Blogs/Vlogs

Cryptocurrencies. What you need to know (part three)

11 February 2020

In my previous two blogs, I looked at the theoretical advantages that cryptocurrencies have over traditional currencies, and delved a little into the way that they are organised. In this blog, I am looking at the practicalities of using cryptocurrencies for trade.

It’s in your wallet

Having taken the decision to do business in a cryptocurrency, whether buying or selling, the first step is to acquire the appropriate software. I am using Bitcoin as the example, as it is still the most widely used cryptocurrency. Firstly, you need a user account, which is usually referred to as a personal wallet. Your wallet is a program to store, send, and receive Bitcoins, to monitor balances and to interface with the blockchain. Wallets come in four types, and it is possible to have more than one wallet:

  1. Mobile wallets
  2. Desktop wallets
  3. Web wallets
  4. Hardware wallets

Mobile wallets are best for storing small amounts of bitcoins and using on the move. Hardware wallets are the most secure way of storing large amounts of Bitcoin. To find out the pros and cons of each type visit the Bitcoin site. As you would expect, there is a trade-off between security and convenience.

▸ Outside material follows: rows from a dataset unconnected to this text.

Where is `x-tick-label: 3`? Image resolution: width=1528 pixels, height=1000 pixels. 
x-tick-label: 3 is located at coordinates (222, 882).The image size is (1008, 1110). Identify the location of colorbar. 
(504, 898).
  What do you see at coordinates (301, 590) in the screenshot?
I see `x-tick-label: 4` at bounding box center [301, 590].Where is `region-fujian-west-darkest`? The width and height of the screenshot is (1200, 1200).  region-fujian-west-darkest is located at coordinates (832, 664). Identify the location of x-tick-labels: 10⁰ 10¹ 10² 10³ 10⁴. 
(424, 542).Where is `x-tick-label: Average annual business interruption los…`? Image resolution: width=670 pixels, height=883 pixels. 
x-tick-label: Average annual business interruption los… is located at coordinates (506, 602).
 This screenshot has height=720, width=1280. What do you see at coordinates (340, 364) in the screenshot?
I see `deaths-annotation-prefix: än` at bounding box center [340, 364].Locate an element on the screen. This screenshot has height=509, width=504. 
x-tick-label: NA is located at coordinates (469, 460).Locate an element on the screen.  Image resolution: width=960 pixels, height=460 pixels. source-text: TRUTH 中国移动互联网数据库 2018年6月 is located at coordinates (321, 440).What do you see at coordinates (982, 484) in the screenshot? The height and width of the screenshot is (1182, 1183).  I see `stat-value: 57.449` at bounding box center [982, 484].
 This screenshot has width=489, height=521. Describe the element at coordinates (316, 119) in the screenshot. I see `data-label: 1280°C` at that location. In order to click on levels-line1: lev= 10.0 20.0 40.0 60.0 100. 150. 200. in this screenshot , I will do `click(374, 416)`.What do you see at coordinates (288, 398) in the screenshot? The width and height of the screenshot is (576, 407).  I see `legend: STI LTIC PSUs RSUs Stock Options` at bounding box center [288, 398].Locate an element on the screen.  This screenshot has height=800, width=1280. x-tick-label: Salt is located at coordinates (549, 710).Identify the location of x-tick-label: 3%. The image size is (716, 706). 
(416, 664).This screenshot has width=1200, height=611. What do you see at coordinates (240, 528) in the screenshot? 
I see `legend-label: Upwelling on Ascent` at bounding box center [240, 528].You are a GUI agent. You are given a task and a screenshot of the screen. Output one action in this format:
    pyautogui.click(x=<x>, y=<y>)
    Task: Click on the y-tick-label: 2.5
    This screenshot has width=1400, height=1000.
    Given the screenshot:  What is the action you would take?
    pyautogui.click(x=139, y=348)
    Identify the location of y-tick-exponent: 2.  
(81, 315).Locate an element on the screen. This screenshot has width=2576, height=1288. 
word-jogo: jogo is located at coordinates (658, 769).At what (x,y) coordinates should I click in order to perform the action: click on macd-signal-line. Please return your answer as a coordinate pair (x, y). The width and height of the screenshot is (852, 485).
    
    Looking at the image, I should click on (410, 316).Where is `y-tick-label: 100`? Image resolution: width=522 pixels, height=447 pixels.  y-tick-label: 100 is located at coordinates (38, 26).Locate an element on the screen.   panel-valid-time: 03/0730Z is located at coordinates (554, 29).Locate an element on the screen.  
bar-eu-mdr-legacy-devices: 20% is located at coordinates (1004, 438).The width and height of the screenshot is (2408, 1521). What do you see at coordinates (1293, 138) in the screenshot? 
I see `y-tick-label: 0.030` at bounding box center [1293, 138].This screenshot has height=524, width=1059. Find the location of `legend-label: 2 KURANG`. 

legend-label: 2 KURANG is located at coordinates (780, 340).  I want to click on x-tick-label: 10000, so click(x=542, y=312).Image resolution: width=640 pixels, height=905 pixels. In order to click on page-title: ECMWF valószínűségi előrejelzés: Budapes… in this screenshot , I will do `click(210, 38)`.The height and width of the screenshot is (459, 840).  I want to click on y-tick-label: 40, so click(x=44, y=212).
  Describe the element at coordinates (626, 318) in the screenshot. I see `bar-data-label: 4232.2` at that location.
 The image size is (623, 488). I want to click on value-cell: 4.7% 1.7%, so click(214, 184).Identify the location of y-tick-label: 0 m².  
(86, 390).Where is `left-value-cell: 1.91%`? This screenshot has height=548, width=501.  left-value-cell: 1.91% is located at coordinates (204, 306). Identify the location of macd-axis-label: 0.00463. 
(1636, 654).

When you acquire a wallet, you automatically generate a Bitcoin address and receive a ‘private key’ to give you secure access. You then need to acquire some Bitcoins to put into your wallet. You can go straight onto a trading platform, but this is complicated and best left to the professionals. The easiest way is to use a Bitcoin exchange. These are easy to find on the Internet, but finding the right one is probably a matter of recommendation. Factors you should take into account are:

  • Reputation and support
  • Payment methods
  • Fees for deposits, transactions and withdrawals
  • Exchange rates
  • Buying limits

An important point to bear in mind is that keeping your Bitcoins in your wallet is almost always safer than leaving them in an account in the Bitcoin exchange, where they may be hacked or lost if the exchange experiences business failure. So, once the transaction is complete, you should always transfer the currency into your wallet.

Caution!

Unless you are tempted into currency speculation, it is probably not a good idea to acquire or to hold a lot of any cryptocurrency. Small amounts are safer, just enough to facilitate the occasional transaction. Bitcoins can be bought and transacted in fractions as they are denominated in amounts down to eight decimal places. The reason for caution is the volatility and unpredictability of exchange rates. In December 2017, one Bitcoin would have cost you £14,380; if you had sold it again on 7 January 2020 you would  have only made £5,982.

One criticism often levelled at cryptocurrencies is that they provide anonymity for criminal activities. Evidence of this is that in ransomware attacks (where a criminal infects the victim’s computer with malware that denies them access to their own data) payment of the ransom is invariably demanded in a cryptocurrency. The reason for this is that although there is much more transparency in cryptocurrency transactions than in those done through a bank account, it is nevertheless impossible to identify the parties involved. So, if you decide to buy or sell Bitcoin, it is your responsibility to verify the credentials and trustworthiness of the other party; there is no bank or credit card company to fall back on.